▶ _TASK STATEMENT_
Copy out the records word for word, from the first line of the records through the line containing "The height and width of the screenshot is (487, 320).", including that line.

+--

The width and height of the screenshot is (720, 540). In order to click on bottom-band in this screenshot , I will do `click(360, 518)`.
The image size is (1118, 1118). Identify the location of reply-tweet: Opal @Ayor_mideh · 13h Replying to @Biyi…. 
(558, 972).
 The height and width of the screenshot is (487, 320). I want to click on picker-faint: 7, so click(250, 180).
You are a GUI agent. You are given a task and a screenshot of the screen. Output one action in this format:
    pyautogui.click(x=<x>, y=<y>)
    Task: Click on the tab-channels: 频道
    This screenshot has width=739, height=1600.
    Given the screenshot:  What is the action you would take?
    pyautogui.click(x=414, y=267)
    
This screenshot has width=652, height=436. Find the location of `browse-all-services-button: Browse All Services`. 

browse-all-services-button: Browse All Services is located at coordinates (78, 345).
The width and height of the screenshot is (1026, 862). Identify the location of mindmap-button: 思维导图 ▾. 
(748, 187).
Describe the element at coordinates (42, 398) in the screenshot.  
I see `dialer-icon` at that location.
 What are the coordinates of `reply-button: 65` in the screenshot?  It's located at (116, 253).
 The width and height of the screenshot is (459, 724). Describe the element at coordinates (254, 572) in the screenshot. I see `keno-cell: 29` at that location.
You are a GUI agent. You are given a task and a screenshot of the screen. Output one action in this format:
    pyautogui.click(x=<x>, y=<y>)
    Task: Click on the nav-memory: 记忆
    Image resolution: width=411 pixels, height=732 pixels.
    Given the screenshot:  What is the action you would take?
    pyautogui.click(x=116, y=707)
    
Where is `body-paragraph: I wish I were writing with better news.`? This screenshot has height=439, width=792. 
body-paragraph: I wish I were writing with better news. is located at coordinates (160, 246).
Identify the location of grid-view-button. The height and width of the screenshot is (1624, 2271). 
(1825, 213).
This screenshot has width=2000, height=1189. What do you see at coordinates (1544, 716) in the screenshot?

+--

▶ _RESPONSE_
The width and height of the screenshot is (720, 540). In order to click on bottom-band in this screenshot , I will do `click(360, 518)`.
The image size is (1118, 1118). Identify the location of reply-tweet: Opal @Ayor_mideh · 13h Replying to @Biyi…. 
(558, 972).
 The height and width of the screenshot is (487, 320). I want to click on picker-faint: 7, so click(250, 180).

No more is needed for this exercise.